Comme a dit un jour Sollers (dans l’émission La Grande Librairie, spéciale Céline) : « Céline ? La mort ! la mort ! la mort… ». Ainsi que dit le professeur Raoult, la quasi-totalité des activités humaines a basculé dans un monde virtuel où plus aucun fait réel ne semble compter – un monde de jeu vidéo ; ainsi la critique littéraire, qui prend ses désirs de revanche, véritable ressentiment contre le temps et son il était, pour une réalité : le pamphlétaire aura été déjà contenu dans le « jeune » romancier, etc. C’est ainsi qu’on a été jusqu’à lire que Céline, « raciste » depuis toujours, n’aurait pas donné de nom à des soldats algériens de l’infanterie coloniale, alors appelé zouaves, parce que étrangers (entendez : arabes)… Pourtant, un tel soldat, s’il apparaît page 128 effectivement sans patronyme (« Il est aux chiots […] qu’a répondu l’artilleur »), fait retour à la page suivante sous le nom, si « rigolo » comme il est souvent de rigueur chez notre Rabelais du 20e siècle, de Abloucoum (« Abloucoum le goumier aux furoncles, etc. », soit le soldat autochtone, soit un zouave dans le langage de l’époque). Chez Céline, comme dans la Bible, tout un chacun a un nom. Il est très possible qu’au détour d’une autre page Céline ait oublié de nommer un autre zouave (je n’ai pas cherché cette petite bête) ; gageons qu’à la relecture sur épreuves, il aurait corrigé cet oubli, tant c’est inhabituel chez lui, et contrairement à un Camus (mais celui-là semble être une icône inattaquable parce que si respectable…) dans, par exemple, L’Étranger (cf. le texte « Le Couteau et le revolver » d’Olivier Rachet dans Les Cahiers de Tinbad, n° 9).

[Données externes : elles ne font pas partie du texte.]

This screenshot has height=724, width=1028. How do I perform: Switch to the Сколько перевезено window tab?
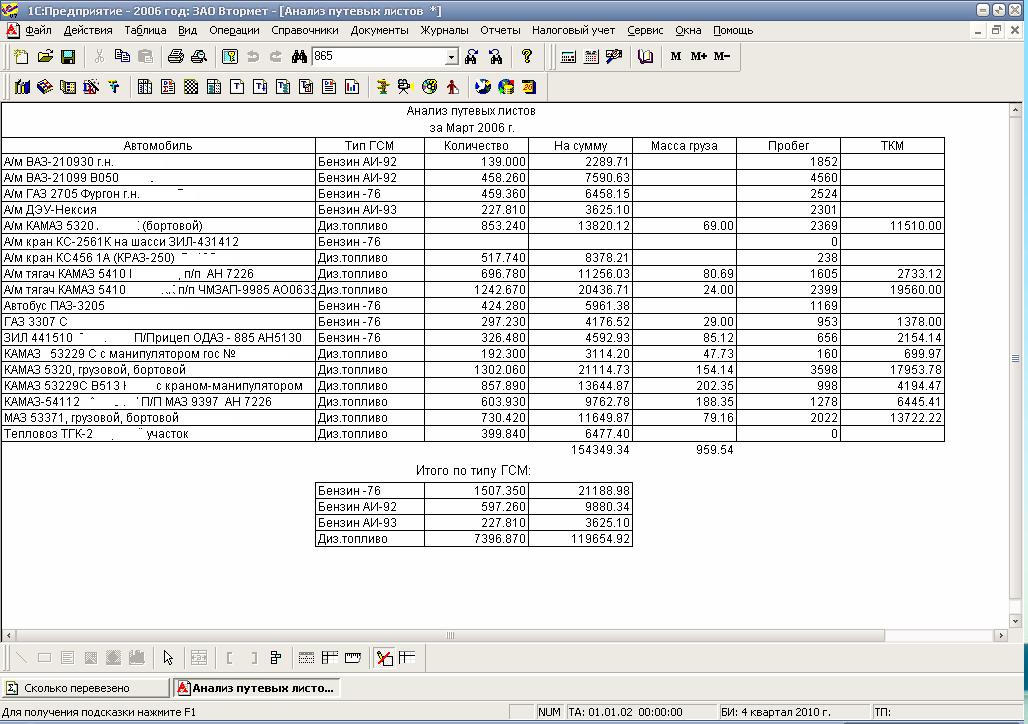click(85, 688)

Ce qui traverse véritablement ce roman de Céline, c’est sa blessure à la tête, qu’il utilisera ensuite toute sa vie comme un leitmotiv littéraire. Ici, dans Guerre, nous sommes au cœur même de ce sujet. Ça a commencé comme ça :
Toute l’oreille gauche était collée par terre avec du sang, la bouche aussi.
Et puis, ça s’est poursuivi ainsi :
Je commençais à mettre un peu d’ordre dans mes bourdonnements, les trombones d’un côté, les orgues seulement quand je fermais les yeux, le tambour à chaque coup du cœur. Si j’avais pas eu tant de vertiges et de nausées j’aurais pris l’habitude, mais cependant la nuit c’est pour s’endormir que c’est dur.

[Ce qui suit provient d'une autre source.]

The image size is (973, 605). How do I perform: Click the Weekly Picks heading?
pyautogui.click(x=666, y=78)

Pour Céline, le passé se maquille quand il revient, tout déformé ; c’est pour cela qu’il s’est fait chroniqueur (et non plus écrivain) : pour rien oublier ! Surtout sa torture physique due à sa blessure de guerre :
Même mes bruits de torture ils devenaient excitants. Jamais j’avais rien entendu d’aussi particulièrement magnifique que la sirène du navire à travers de mon chahut.
Le départ pour Londres, sujet du prochain inédit, est maintenant possible, et si proche (c’est comme si l’on y était : l’œil écoute !) :
Il était là à quai pour moi le navire. Il soufflait le monstre.

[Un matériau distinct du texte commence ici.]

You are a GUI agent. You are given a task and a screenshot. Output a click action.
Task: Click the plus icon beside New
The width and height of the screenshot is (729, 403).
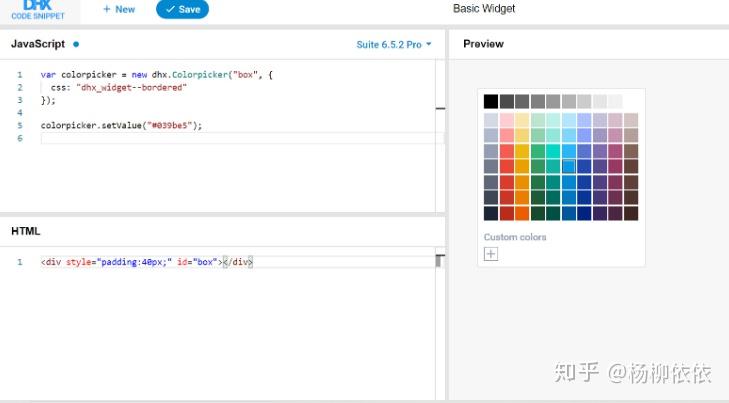coord(106,9)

C’est alors que Guerre peut s’achever dans un grand élan cosmique et géométrique à la fois, comme le dernier plan, si sublime, de La Captive, film de Chantal Akerman :
Les deux jetées sont devenues toutes minuscules au-dessus des mousses cavaleuses, pincées contre leur petit phare. La ville s’est ratatinée derrière. Elle a fondu dans la mer aussi. Et tout a basculé dans le décor des nuages et l’énorme épaule du large. C’était fini cette saloperie…
(Y avait pas la guerre à Londres…). Et enfin :
La côte c’était fini d’abord, un petit liseré peut-être, très fin, tout près au bout du vent. À gauche du ponton là-bas, c’était encore les Flandres, on les voyait plus.
Tout est dentelle. Fondu au noir. Le reste est silence…
Texte © Guillaume Basquin – Illustrations © DR
Cet article est l’édito de la revue Les Cahiers de Tinbad, n° 15 (Hiver 2023).